By Andrew Housser
A penny saved is a penny earned, so the saying goes, and in these challenging economic times, it pays to find creative ways to save as many pennies as you can. When you lower your everyday expenses with these belt-tightening tips, you can reap the reward of a more robust bank account.
1. Refinance your mortgage.
For many Americans, about a quarter of their income goes toward mortgage payments each year. It may make sense to take advantage of record-low fixed rates and check into refinancing. Even if your current rate is only a little higher than today's current rate, the costs of refinancing may still be worthwhile (depending on how long you are planning to stay in your home). Use an online mortgage refinance calculator to determine whether this option makes sense for you.
2. Don't overpay for your phone.
Phone companies' monthly taxes and usage fees quickly add up. Think about where you make and receive most of your calls, and whether you still really need a landline. If so, it can make sense to look into switching to a voice-over-the-Internet service provider such as Ooma. Even after paying around $250 for the device, most people still save about $300 per year, as there's no charge for actual calls. Now is also a good time to see if you can lower your cell phone bill. Ask about no-contract plans or non-advertised deals.
3. Cut cable.
More affordable options like Netflix or Hulu stream shows to your computer or TV. Get your movies from Redbox or Blockbuster kiosks for only a few dollars -- or for free from your local library.
4. Be a smart shopper.
Up to 40 percent of groceries are tossed each year because the food expires or goes bad. If you're guilty of buying more than you need -- or forgetting what's on your shelves already -- inventory your fridge and cupboards before heading to the store. Plan meals around the food you already have on hand and what's on sale that week. Shop at stores that offer double coupon savings, and always go with a list to help keep to your budget.
5. Enjoy energy savings.
Affordable do-it-yourself upgrades can be long-term money savers. Replace furnace and air conditioner filters every three months to keep airflow moving efficiently. Use a programmable thermostat to heat and cool your home only when you're in it, and during hours you need. Lower your water heater temperature and wrap the unit in an insulating blanket.

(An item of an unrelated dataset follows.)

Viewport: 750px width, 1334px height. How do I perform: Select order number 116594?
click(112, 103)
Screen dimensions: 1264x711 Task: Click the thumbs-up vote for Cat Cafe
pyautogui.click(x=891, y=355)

6. Evaluate your insurance options.
You'll often save money by keeping all of your insurance business -- auto, home, jewelry -- with one company. Just make sure you're getting all the breaks that you can on your auto insurance, including credits for having no accidents, car safety features such as OnStar and GPS units, and low mileage. You can comparison shop for home and auto insurance at RateKick every year to make sure you are getting the best rates. 7. Reduce Rx expenses.
By law, generic drugs contain the same active ingredients as brand names, but they cost much less. Always check to see if your prescription is available as a generic. For recurring prescriptions, save money by using your insurance company's mail-order pharmacy, or try BidRx. This site gives you a list of competitive prescription prices from pharmacies nationwide so you can order from the least expensive provider. 8. Go easier on gas.
Proper car maintenance can save you money at the pump. Keep your tires properly inflated, aligned and balanced. Get regular tune-ups and oil changes. Mobile apps like GasBuddy can identify the station with the lowest gas prices. When you do fill up, make sure the gas cap is securely tightened to avoid the risk of gas evaporating from the tank.
9. Drink and dine at home.
Morning latte drive-throughs and workplace lunches can wreak havoc on your bank account. Brewing a cup of java and making a brown bag lunch at home at least three times a week is easier than most people think, and it's much more possible to keep it healthy.
10. Be clothes conscious.
Get creative to save on apparel. Shop end-of-season sales for significant savings. Do a kids' clothing swap with other moms. Troll thrift stores and consignment shops (you can sell or donate your family's gently-worn clothes, as well).
In today's land of more-than-plenty, most of us can easily cut a few corners, get by with less and still enjoy a very comfortable lifestyle. Chances are you and your family won't even notice these cost-cutting measures, yet your bank account surely will.